Required action: Leave the images out and write out each entry exactly as shown.

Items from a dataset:
━━━━━━━━━━━━━━━━
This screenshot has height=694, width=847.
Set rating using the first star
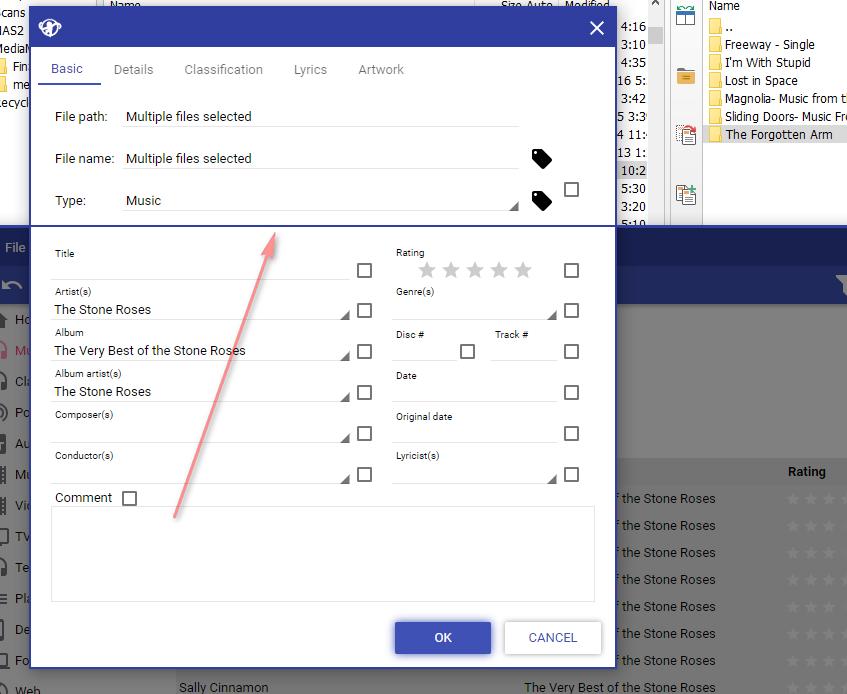click(427, 270)
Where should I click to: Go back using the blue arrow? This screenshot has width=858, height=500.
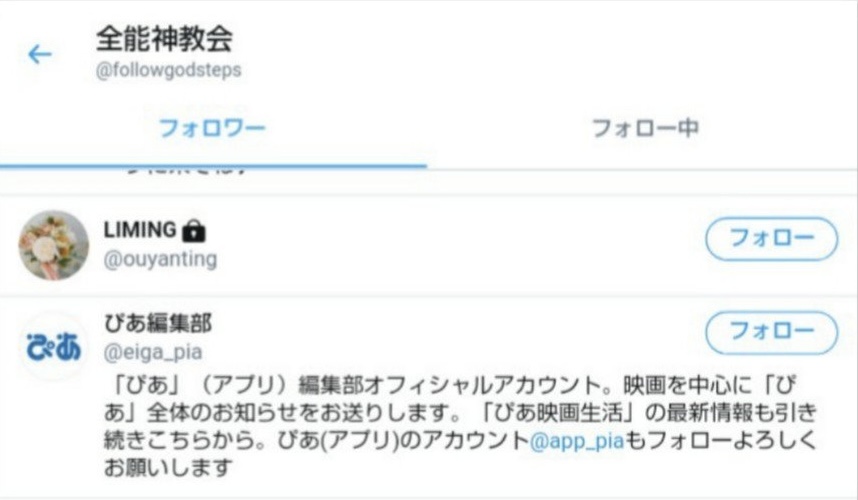(x=40, y=54)

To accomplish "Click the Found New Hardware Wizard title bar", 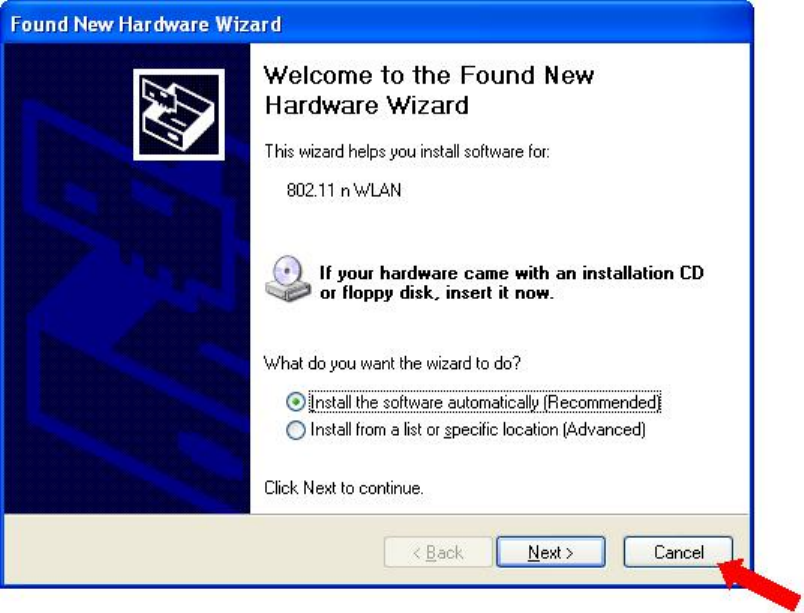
━━━━━━━━━━━━━━━━
Solution to this exercise:
This screenshot has height=694, width=847.
Set rating using the first star
click(427, 270)
Where should I click to: Go back using the blue arrow? This screenshot has width=858, height=500.
(x=40, y=54)

To accomplish "Click the Found New Hardware Wizard title bar", 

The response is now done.